Collected data
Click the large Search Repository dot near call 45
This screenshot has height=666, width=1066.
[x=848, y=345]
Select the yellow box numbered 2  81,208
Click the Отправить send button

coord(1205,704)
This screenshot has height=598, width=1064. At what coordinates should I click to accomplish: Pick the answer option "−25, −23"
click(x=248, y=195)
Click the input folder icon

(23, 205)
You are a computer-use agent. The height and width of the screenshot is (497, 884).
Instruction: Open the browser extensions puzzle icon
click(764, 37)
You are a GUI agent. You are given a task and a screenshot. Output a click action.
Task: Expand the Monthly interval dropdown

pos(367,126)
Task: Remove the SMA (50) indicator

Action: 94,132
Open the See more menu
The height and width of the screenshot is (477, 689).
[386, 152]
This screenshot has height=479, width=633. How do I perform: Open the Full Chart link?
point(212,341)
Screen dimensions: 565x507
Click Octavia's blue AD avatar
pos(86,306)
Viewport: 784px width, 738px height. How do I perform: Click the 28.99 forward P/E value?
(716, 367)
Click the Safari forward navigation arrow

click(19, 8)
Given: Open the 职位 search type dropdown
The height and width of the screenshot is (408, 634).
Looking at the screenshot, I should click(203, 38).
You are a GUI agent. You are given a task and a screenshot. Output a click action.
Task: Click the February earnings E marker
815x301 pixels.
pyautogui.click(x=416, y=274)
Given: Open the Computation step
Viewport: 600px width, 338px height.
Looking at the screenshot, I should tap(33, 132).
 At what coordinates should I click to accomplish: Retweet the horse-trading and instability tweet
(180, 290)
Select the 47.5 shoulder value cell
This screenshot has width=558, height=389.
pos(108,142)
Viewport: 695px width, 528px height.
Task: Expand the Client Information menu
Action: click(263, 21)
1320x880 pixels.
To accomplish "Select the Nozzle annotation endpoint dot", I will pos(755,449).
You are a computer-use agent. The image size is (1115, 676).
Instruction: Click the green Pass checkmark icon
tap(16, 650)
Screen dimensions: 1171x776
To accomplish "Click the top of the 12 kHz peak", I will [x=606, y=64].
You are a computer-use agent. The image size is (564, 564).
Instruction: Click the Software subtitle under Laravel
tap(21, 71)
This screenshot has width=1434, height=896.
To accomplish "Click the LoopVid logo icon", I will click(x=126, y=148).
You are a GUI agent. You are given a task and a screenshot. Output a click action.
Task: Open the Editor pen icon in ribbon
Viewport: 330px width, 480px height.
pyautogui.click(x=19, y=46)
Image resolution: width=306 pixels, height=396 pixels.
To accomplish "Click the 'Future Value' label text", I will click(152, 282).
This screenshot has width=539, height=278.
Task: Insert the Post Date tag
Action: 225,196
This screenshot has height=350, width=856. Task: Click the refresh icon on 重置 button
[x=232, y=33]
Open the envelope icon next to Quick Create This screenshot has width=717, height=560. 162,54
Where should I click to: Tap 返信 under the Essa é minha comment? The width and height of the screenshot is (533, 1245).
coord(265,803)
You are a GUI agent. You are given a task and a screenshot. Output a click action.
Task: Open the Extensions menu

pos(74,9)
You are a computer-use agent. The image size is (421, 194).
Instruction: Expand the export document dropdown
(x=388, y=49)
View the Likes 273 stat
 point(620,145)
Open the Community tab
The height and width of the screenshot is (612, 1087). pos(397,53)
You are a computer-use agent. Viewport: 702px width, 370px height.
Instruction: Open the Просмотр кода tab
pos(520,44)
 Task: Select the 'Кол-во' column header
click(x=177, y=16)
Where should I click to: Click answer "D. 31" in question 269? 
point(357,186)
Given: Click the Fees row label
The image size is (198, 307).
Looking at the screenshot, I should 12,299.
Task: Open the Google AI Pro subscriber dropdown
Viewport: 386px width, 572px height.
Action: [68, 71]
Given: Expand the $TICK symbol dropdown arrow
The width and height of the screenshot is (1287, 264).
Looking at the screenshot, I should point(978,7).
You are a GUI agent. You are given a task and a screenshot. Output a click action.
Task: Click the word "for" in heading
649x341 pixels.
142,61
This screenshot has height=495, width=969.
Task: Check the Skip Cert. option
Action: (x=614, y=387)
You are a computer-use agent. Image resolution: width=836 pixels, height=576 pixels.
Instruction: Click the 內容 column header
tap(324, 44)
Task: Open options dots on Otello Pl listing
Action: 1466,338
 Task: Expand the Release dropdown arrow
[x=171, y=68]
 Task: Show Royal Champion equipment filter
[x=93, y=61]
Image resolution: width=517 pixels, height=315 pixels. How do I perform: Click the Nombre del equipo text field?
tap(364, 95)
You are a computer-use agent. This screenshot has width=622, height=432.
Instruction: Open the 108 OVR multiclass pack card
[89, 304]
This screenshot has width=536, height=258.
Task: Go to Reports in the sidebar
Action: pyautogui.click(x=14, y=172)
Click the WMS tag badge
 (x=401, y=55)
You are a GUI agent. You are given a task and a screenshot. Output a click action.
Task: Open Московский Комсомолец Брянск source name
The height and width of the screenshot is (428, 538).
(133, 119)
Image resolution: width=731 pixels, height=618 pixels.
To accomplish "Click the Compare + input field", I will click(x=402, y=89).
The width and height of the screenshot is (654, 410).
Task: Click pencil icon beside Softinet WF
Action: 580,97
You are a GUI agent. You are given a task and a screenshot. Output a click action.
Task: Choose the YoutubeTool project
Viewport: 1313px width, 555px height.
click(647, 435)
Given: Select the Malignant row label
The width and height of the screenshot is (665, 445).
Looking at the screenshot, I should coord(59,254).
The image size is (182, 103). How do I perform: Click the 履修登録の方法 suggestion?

- To do -
Every entry above needs to be duplicated exactly.

- Exercise solution -
Click the large Search Repository dot near call 45
This screenshot has height=666, width=1066.
[x=848, y=345]
Select the yellow box numbered 2  81,208
Click the Отправить send button

coord(1205,704)
This screenshot has height=598, width=1064. At what coordinates should I click to accomplish: Pick the answer option "−25, −23"
click(x=248, y=195)
Click the input folder icon

(23, 205)
You are a computer-use agent. The height and width of the screenshot is (497, 884).
Instruction: Open the browser extensions puzzle icon
click(764, 37)
You are a GUI agent. You are given a task and a screenshot. Output a click action.
Task: Expand the Monthly interval dropdown

pos(367,126)
Task: Remove the SMA (50) indicator

Action: 94,132
Open the See more menu
The height and width of the screenshot is (477, 689).
[386, 152]
This screenshot has height=479, width=633. How do I perform: Open the Full Chart link?
point(212,341)
Screen dimensions: 565x507
Click Octavia's blue AD avatar
pos(86,306)
Viewport: 784px width, 738px height. How do I perform: Click the 28.99 forward P/E value?
(716, 367)
Click the Safari forward navigation arrow

click(19, 8)
Given: Open the 职位 search type dropdown
The height and width of the screenshot is (408, 634).
Looking at the screenshot, I should click(203, 38).
You are a GUI agent. You are given a task and a screenshot. Output a click action.
Task: Click the February earnings E marker
815x301 pixels.
pyautogui.click(x=416, y=274)
Given: Open the Computation step
Viewport: 600px width, 338px height.
Looking at the screenshot, I should tap(33, 132).
 At what coordinates should I click to accomplish: Retweet the horse-trading and instability tweet
(180, 290)
Select the 47.5 shoulder value cell
This screenshot has width=558, height=389.
pos(108,142)
Viewport: 695px width, 528px height.
Task: Expand the Client Information menu
Action: click(263, 21)
1320x880 pixels.
To accomplish "Select the Nozzle annotation endpoint dot", I will pos(755,449).
You are a computer-use agent. The image size is (1115, 676).
Instruction: Click the green Pass checkmark icon
tap(16, 650)
Screen dimensions: 1171x776
To accomplish "Click the top of the 12 kHz peak", I will [x=606, y=64].
You are a computer-use agent. The image size is (564, 564).
Instruction: Click the Software subtitle under Laravel
tap(21, 71)
This screenshot has width=1434, height=896.
To accomplish "Click the LoopVid logo icon", I will click(x=126, y=148).
You are a GUI agent. You are given a task and a screenshot. Output a click action.
Task: Open the Editor pen icon in ribbon
Viewport: 330px width, 480px height.
pyautogui.click(x=19, y=46)
Image resolution: width=306 pixels, height=396 pixels.
To accomplish "Click the 'Future Value' label text", I will click(152, 282).
This screenshot has width=539, height=278.
Task: Insert the Post Date tag
Action: 225,196
This screenshot has height=350, width=856. Task: Click the refresh icon on 重置 button
[x=232, y=33]
Open the envelope icon next to Quick Create This screenshot has width=717, height=560. 162,54
Where should I click to: Tap 返信 under the Essa é minha comment? The width and height of the screenshot is (533, 1245).
coord(265,803)
You are a GUI agent. You are given a task and a screenshot. Output a click action.
Task: Open the Extensions menu

pos(74,9)
You are a computer-use agent. The image size is (421, 194).
Instruction: Expand the export document dropdown
(x=388, y=49)
View the Likes 273 stat
 point(620,145)
Open the Community tab
The height and width of the screenshot is (612, 1087). pos(397,53)
You are a computer-use agent. Viewport: 702px width, 370px height.
Instruction: Open the Просмотр кода tab
pos(520,44)
 Task: Select the 'Кол-во' column header
click(x=177, y=16)
Where should I click to: Click answer "D. 31" in question 269? 
point(357,186)
Given: Click the Fees row label
The image size is (198, 307).
Looking at the screenshot, I should 12,299.
Task: Open the Google AI Pro subscriber dropdown
Viewport: 386px width, 572px height.
Action: [68, 71]
Given: Expand the $TICK symbol dropdown arrow
The width and height of the screenshot is (1287, 264).
Looking at the screenshot, I should point(978,7).
You are a GUI agent. You are given a task and a screenshot. Output a click action.
Task: Click the word "for" in heading
649x341 pixels.
142,61
This screenshot has height=495, width=969.
Task: Check the Skip Cert. option
Action: (x=614, y=387)
You are a computer-use agent. Image resolution: width=836 pixels, height=576 pixels.
Instruction: Click the 內容 column header
tap(324, 44)
Task: Open options dots on Otello Pl listing
Action: 1466,338
 Task: Expand the Release dropdown arrow
[x=171, y=68]
 Task: Show Royal Champion equipment filter
[x=93, y=61]
Image resolution: width=517 pixels, height=315 pixels. How do I perform: Click the Nombre del equipo text field?
tap(364, 95)
You are a computer-use agent. This screenshot has width=622, height=432.
Instruction: Open the 108 OVR multiclass pack card
[89, 304]
This screenshot has width=536, height=258.
Task: Go to Reports in the sidebar
Action: pyautogui.click(x=14, y=172)
Click the WMS tag badge
 (x=401, y=55)
You are a GUI agent. You are given a task and a screenshot. Output a click action.
Task: Open Московский Комсомолец Брянск source name
The height and width of the screenshot is (428, 538).
(133, 119)
Image resolution: width=731 pixels, height=618 pixels.
To accomplish "Click the Compare + input field", I will click(x=402, y=89).
The width and height of the screenshot is (654, 410).
Task: Click pencil icon beside Softinet WF
Action: 580,97
You are a GUI agent. You are given a task and a screenshot. Output a click action.
Task: Choose the YoutubeTool project
Viewport: 1313px width, 555px height.
click(647, 435)
Given: Select the Malignant row label
The width and height of the screenshot is (665, 445).
Looking at the screenshot, I should coord(59,254).
The image size is (182, 103). How do I perform: Click the 履修登録の方法 suggestion?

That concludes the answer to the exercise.